牛鹿馬めん羊山羊豚家きんその他家きんみつばちその他家畜
対象家畜:豚、いのしし

1.原因

 

 アフリカ豚コレラウイルス(African swine fever virus、ASFV)は、asfarviridae科に分類される唯一の大型2本鎖DNAウイルスである。豚の単球・マクロファージなどの細胞でよく増殖する。

 

 

2.疫学


 本ウイルスは、本来、サハラ以南のアフリカ大陸においてイボイノシシなどの野猪とダニに不顕性感染していたと考えられる。そこに家畜として豚が導入されたことによって致死率100%に達するような本病の発生が認められるようになった。1950年代後半から、ヨーロッパ、中南米の国々で本病の発生があり、養豚業に多大な被害をもたらした。2007年以降汚染厨芥を通して、グルジアに侵入し、アゼルバイジャン、ロシア、ウクライナなどの近隣国に拡がりを見せ、本病によるロシアの被害総額は2007年から2012年までに約250億円に達している。

 

 

3.臨床症状


 症状は、急性例では臨床症状や病理所見は豚コレラと酷似する。ウイルスの病原性の強さにより、甚急性、急性、亜急性、慢性および不顕性と激しいものからまったく症状の認められないものまで様々である。
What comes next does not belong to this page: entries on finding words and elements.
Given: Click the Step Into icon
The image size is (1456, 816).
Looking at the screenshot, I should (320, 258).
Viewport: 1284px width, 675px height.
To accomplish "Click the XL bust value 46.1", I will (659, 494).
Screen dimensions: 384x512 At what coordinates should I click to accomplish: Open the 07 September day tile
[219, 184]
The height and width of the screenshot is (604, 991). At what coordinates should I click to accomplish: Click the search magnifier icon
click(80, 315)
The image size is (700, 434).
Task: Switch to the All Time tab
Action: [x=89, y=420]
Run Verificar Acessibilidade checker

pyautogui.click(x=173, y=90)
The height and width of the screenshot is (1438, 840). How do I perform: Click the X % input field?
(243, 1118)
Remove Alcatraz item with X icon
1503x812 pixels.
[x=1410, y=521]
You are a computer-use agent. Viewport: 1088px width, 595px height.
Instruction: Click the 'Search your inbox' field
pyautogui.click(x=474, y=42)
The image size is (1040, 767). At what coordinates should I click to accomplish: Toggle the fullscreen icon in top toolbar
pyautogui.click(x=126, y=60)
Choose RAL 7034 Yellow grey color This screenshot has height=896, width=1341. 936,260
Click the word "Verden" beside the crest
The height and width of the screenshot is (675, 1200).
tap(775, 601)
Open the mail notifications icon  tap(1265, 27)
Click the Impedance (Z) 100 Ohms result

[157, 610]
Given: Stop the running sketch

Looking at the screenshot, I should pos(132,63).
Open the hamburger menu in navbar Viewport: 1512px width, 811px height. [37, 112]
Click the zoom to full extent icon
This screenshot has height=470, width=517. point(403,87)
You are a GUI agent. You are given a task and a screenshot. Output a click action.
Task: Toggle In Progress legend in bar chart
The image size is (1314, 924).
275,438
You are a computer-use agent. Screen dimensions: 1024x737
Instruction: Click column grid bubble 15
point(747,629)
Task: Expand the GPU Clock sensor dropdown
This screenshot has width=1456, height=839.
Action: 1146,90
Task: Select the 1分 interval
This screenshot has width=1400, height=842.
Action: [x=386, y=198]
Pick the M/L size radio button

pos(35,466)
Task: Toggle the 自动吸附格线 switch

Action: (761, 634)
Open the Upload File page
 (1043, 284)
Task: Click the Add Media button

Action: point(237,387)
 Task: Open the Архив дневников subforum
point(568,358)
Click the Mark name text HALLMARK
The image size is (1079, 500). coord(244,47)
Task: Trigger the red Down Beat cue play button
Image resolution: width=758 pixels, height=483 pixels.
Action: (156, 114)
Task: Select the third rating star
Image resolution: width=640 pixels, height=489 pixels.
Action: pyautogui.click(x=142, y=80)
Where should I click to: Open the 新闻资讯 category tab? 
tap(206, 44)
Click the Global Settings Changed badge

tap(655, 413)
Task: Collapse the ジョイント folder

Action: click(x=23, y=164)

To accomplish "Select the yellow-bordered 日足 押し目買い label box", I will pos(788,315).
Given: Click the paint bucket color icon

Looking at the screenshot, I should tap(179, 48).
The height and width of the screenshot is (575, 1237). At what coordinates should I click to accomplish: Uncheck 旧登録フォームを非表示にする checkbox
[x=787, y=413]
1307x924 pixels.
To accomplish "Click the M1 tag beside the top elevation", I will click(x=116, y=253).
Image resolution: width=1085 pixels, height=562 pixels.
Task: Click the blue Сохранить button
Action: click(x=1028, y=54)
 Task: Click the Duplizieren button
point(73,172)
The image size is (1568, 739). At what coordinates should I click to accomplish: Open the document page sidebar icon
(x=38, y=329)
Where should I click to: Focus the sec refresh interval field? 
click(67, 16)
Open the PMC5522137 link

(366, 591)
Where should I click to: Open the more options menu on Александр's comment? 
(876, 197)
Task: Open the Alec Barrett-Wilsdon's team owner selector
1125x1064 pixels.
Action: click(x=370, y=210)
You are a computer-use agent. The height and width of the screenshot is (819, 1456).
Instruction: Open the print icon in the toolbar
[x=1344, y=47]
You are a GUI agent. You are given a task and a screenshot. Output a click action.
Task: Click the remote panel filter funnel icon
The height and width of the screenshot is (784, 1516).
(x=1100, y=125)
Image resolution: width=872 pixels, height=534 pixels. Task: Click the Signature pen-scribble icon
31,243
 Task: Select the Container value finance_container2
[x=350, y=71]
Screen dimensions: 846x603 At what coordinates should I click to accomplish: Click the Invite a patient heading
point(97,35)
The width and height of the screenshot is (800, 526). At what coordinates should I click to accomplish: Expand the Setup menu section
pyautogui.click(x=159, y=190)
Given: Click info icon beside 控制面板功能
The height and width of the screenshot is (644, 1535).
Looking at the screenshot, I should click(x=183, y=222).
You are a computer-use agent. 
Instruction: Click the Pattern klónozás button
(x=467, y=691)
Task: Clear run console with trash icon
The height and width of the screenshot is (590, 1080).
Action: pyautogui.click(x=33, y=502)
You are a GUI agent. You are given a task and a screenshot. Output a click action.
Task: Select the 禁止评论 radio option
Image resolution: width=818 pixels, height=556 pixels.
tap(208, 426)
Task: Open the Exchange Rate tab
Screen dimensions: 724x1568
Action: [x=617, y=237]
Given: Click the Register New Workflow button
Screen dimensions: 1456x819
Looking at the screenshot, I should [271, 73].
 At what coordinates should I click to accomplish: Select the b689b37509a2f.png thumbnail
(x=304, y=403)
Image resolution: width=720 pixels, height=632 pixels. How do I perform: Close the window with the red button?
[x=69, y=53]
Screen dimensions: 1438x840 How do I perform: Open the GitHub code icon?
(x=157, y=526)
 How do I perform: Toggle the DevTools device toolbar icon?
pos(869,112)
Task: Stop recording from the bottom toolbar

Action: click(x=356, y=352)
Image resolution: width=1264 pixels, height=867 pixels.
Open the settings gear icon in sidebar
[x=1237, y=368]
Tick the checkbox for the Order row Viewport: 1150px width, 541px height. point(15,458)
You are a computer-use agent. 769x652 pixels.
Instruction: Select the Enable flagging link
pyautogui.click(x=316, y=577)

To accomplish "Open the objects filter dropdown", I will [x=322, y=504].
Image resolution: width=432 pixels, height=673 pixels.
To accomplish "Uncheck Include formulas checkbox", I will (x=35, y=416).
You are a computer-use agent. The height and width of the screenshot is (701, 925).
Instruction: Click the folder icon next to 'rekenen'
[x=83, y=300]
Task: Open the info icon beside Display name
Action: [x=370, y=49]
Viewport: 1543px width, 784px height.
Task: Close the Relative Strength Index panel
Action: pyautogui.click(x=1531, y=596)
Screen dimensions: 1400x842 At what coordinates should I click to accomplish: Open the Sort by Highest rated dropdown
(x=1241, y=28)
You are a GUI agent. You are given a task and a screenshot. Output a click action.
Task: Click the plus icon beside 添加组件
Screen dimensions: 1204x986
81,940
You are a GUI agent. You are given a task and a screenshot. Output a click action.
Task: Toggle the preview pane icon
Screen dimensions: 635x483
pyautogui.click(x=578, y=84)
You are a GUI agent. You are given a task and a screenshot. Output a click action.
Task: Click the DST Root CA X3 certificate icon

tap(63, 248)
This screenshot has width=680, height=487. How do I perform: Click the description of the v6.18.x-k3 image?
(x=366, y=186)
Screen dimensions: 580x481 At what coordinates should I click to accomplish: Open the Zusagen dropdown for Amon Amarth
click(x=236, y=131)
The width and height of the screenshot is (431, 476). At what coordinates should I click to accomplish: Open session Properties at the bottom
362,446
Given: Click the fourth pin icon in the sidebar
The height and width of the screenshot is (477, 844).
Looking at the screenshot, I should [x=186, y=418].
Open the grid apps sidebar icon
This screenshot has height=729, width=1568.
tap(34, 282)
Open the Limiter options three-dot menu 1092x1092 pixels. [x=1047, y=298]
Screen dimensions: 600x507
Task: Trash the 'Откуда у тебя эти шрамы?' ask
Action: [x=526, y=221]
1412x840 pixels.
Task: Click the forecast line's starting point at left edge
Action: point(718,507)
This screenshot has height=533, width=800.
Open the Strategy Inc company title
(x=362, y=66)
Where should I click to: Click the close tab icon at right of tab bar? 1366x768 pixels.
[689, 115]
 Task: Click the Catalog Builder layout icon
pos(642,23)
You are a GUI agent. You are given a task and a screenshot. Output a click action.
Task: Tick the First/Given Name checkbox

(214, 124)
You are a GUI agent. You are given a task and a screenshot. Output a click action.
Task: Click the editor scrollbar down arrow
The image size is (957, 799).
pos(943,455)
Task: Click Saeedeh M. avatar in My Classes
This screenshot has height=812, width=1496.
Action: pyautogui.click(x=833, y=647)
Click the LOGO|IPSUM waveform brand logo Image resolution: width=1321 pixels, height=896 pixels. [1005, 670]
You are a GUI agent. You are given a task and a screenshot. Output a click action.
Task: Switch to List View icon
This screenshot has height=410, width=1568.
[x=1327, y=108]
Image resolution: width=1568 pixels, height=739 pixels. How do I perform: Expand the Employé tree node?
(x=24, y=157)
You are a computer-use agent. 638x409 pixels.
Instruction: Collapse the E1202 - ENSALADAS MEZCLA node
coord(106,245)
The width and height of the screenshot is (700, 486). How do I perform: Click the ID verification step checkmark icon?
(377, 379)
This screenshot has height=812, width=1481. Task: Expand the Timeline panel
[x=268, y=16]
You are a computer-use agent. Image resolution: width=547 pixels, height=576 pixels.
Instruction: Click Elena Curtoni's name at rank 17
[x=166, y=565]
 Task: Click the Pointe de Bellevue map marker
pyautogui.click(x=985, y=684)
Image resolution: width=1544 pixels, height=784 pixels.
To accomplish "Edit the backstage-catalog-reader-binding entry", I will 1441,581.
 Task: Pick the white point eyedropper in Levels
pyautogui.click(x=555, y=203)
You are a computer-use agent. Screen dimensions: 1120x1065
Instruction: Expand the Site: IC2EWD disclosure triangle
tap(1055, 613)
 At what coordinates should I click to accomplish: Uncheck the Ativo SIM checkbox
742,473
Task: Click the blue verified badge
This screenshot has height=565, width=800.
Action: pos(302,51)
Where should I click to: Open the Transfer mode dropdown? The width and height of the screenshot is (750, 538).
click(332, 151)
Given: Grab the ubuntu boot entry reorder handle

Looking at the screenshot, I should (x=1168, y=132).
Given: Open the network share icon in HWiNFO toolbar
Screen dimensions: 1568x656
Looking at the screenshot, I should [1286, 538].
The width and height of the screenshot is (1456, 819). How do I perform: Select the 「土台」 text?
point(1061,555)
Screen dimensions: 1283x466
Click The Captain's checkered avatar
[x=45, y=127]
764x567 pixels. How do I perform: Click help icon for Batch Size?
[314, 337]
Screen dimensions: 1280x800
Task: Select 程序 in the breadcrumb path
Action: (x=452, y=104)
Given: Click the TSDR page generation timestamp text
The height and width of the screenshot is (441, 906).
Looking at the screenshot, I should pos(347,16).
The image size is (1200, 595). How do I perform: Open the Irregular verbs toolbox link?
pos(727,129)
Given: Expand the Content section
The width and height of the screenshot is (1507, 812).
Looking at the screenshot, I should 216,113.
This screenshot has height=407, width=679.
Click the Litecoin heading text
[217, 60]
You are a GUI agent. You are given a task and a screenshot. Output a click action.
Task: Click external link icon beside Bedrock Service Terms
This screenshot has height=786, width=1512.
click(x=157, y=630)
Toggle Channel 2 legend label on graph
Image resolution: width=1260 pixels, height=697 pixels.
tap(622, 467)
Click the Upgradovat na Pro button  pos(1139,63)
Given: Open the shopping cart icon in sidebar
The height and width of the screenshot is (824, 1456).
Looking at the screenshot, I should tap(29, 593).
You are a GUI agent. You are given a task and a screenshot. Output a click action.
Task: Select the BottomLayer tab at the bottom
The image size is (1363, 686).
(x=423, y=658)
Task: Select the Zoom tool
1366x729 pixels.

致死率もこれに伴い0〜100%まで様々である。

 

 

4.病理学的変化


 腎臓の出血や脾臓の腫大や出血、消化管、循環器系の出血病変が認められる場合がある。

 

 

5.病原学的検査


 赤血球吸着反応、蛍光抗体法、PCR法、豚コレラワクチン接種豚への感染試験。

 

 

6.抗体検査


 ELISA法、間接蛍光抗体法、イムノブロッティング法など。

 

 

7.予防・治療


 感染豚や実験感染豚にはこのウイルスに対する中和抗体が産生されないため、本病に対する有効なワクチンはない。スペインやポルトガルなど大規模な殺処分等による防圧で本病を撲滅してきた。有効な治療法は存在しない。

 

 

8.発生情報


 監視伝染病の発生状況(農林水産省)

 

 

9.参考情報


 「アフリカ豚コレラに関する特定家畜伝染病防疫指針」(平成25年6月26日)

 獣医感染症カラーアトラス第2版(文永堂)、動物の感染症第3版(近代出版)

 OIE: Manual of Diagnostic Tests and Vaccines for Terrestrial Animals

 OIE: Terrestrial Animal Health Code

 OIE: Technical disease cards

 アフリカ豚コレラ関連情報


編集:動物衛生研究部門 疾病対策部病性鑑定グループ、文責:国際重要伝染病研究領域 坂本研一

(平成24年6月29日 更新)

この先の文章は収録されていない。